Luke Dudley, who owns Ohana with his wife, Emily, agreed that the local community made a big difference as retail shops were dealing with COVID-19 health restrictions and a later-than-expected opening at Steamboat Resort.

“It was a good holiday season,” Dudley said. “Obviously, we had some extra challenges with the capacity limits, but in general, sales were good. We’re really thankful for our local following and people that were willing to wait outside in the cold while other people were shopping.

“I think locals were willing to go over the top to try to support local businesses, and that was really great,” he added.

Dudley said sales were more spread out this holiday season, and he believes that was a direct result of the pandemic.

“I think the sales were a little bit more spaced out because people were being proactive about trying to get out a little bit early and trying to find times when it wasn’t quite as busy,” Dudley said.

Steve Kennedy, who owns The Homesteader with his wife, Daniela, said he also saw some changes in the way shoppers approached the holiday season. He said his store, which features quality kitchenware, meats and cheeses, chocolates and nuts, sauces and spices and many local items, saw many of its customers place orders online. He also saw an uptick in corporate orders.

“It was just a very different season,” Kennedy said. “We ended up shipping a lot more product from our shopsteamboat.com website and also from our Blüml’s chocolate website. That really helped smooth out the month, because it was pretty quiet for foot traffic, especially in the first 20 days of December, and then once we got into Christmas, the foot traffic picked up.”

Kennedy said the store did face some challenges, including supply chain difficulties, which made it hard for him to get many of the kitchen products The Homesteader is known for selling. He said their chocolate production was also impacted because his wife had to limit the size of her production team because of COVID-19 restrictions, which in turn resulted in less of her products for sale.

Across the street at F.M. Light and Sons, the volume of shoppers was less than previous holiday seasons.

“Traffic was definitely down,” said spokesperson Chris Dillenbeck. “The people who did come in were shopping and supporting us as much as they could. I think we saw more people shopping earlier in December, getting the gifts sooner and trying to beat the crowds a little bit.”

He said the impacts of COVID-19 were different at their three Steamboat businesses, which include F.M. Light, Moose Mountain and Chrysalis. He said F.M. Light doesn’t offer online shopping, and he believed many of the store’s customers may have felt a little uneasy with crowds.

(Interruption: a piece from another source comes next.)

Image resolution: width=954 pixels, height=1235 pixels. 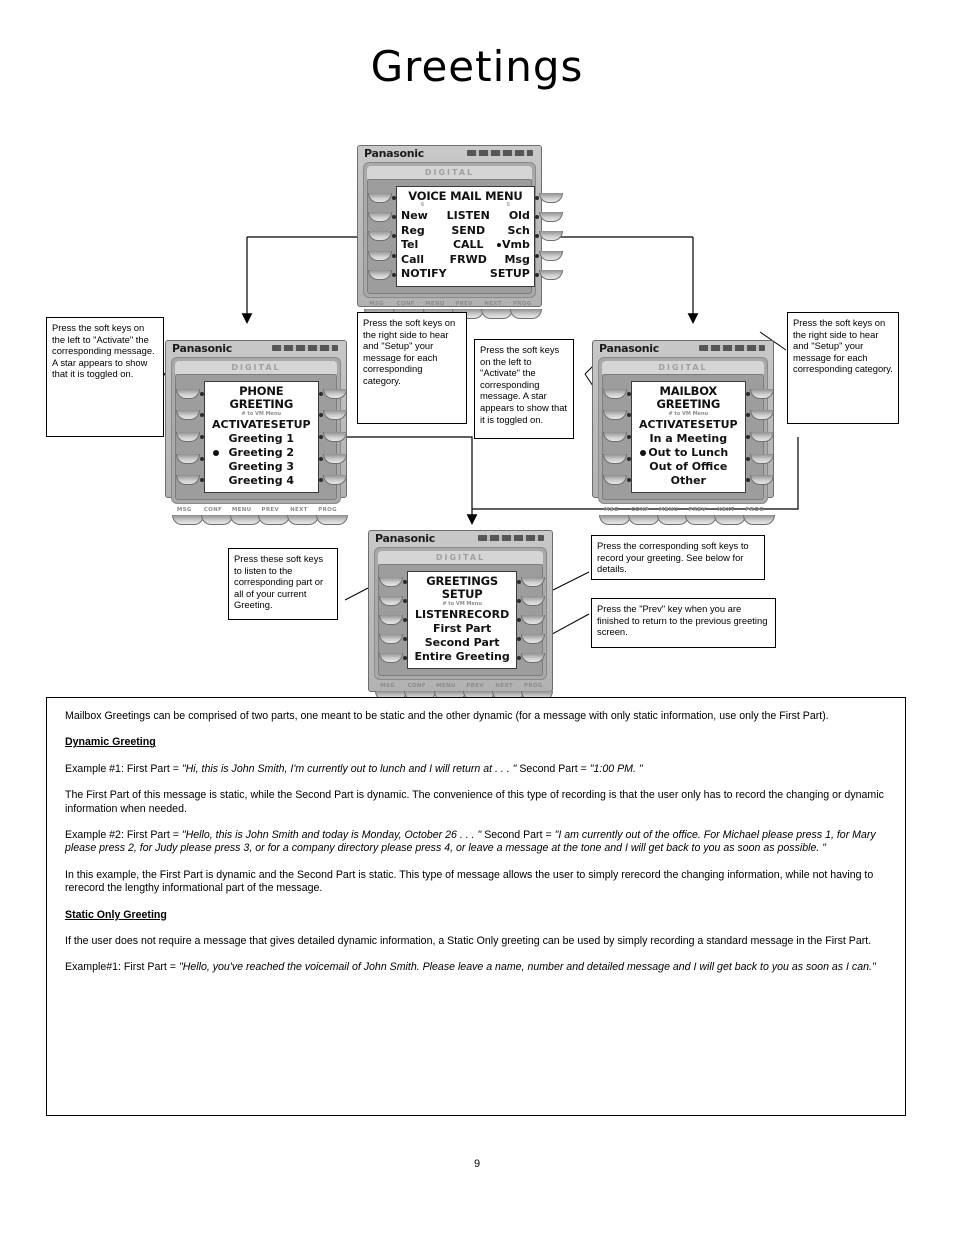 I want to click on softkey-left-3-listen-second, so click(x=391, y=620).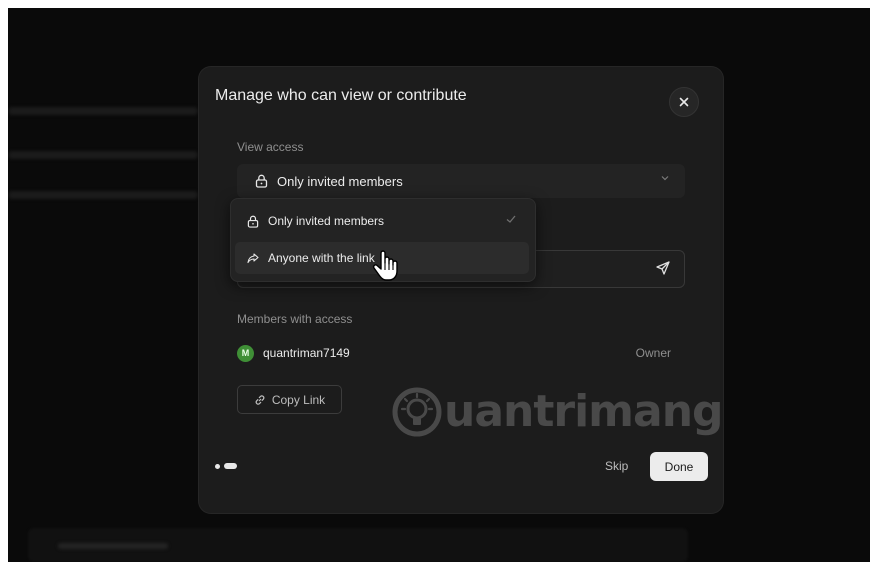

“We didn’t have to limit the crowds because people can be pretty spread out in here,” Dillenbeck said. “We know that some of the locals didn’t feel comfortable coming out due to possible large crowds. Unfortunately, that was one setback from COVID.”

But Dillenbeck said it was a pretty good holiday season considering the alternative.

“We were just thankful that we were open because before Thanksgiving, it was kind of looking like things may have had to shut down,” Dillenbeck said. “We were just glad to be open, and any sales that we could get were really appreciated.”

“Christmas season was really good for merchants based on the overwhelming local support,” Popovich said. “Honestly, people shop local every year, but not to the extent they did this year.”